By: Ahmed Muhamed Hamdan, Special to the Montreal Jewish News
When you see activists marching under the banner of “Queers for Palestine,” it feels like stepping into an upside down world. The very people chanting slogans in solidarity with Hamas and the Palestinian Authority would, if they lived in Gaza or the West Bank, face persecution, prison, or worse. It is not solidarity. It is willful blindness.
Take Hamas. In February of this year, documents surfaced showing how the terror group executed one of its own commanders, Mahmoud Ishtiwi, after months of imprisonment and torture. His “crime”? Alleged homosexual activity. Other cases in the same files detail recruits accused of “sodomy” or “homosexual conversations,” punished harshly, sometimes with death. Since seizing power in Gaza in 2007, Hamas has enforced hardline Islamist rule through its Committee for the Propagation of Virtue and the Prevention of Vice. This morality police cracks down on anything deemed immoral, including dress, dating, and queer identity. Gaza’s penal code, a holdover from the British Mandate, criminalizes same sex relations with up to ten years in prison. That is the “liberation” Queers for Palestine is cheering.
Some defenders argue, “Well, that is Hamas, not all Palestinians.” But the record of the Palestinian Authority, dominated by the PLO in the West Bank, is not much better.
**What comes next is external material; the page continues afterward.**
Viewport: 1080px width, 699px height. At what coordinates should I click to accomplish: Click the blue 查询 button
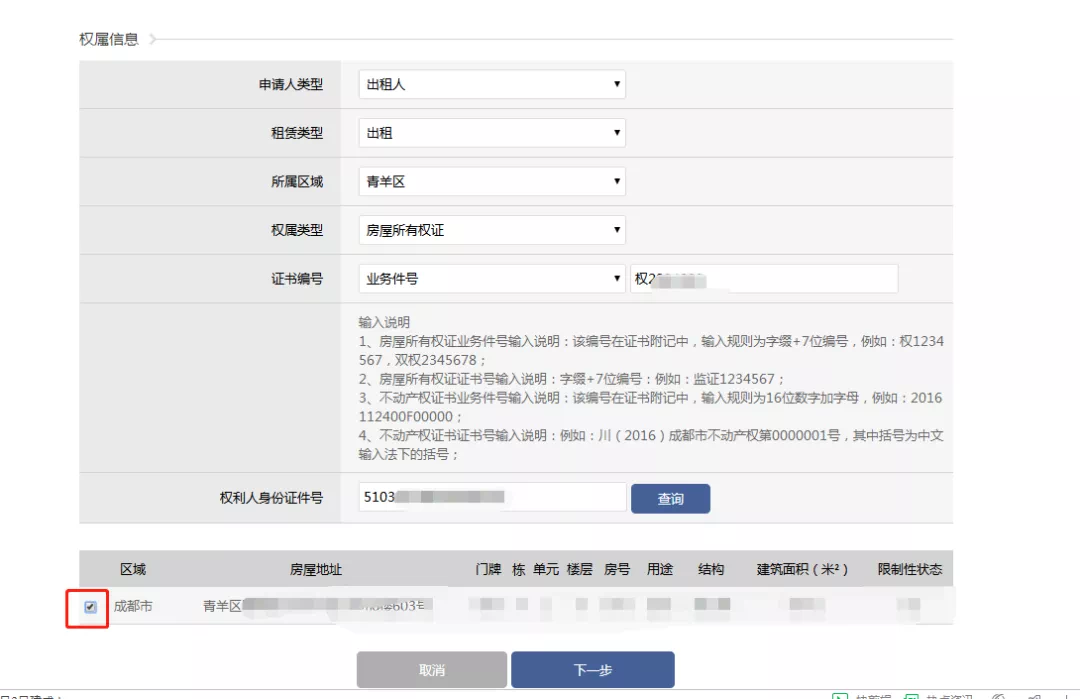click(x=670, y=498)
In 2019, PA authorities banned the LGBTQ group Al Qaws, calling its work “harmful to the higher values and ideals of Palestinian society.” Though the ban was later lifted, the message was unmistakable: queer organizing is not welcome here. The climate on the ground confirms it. In 2022, a gay man, Ahmad Abu Murkhiyeh, was brutally beheaded in Hebron. His murder was widely understood as an anti LGBTQ hate crime. It was not an isolated incident but part of a broader pattern of violence and intimidation in Palestinian society, where homosexuality is deeply stigmatized and queer people live in fear of family retribution, mob violence, or official harassment.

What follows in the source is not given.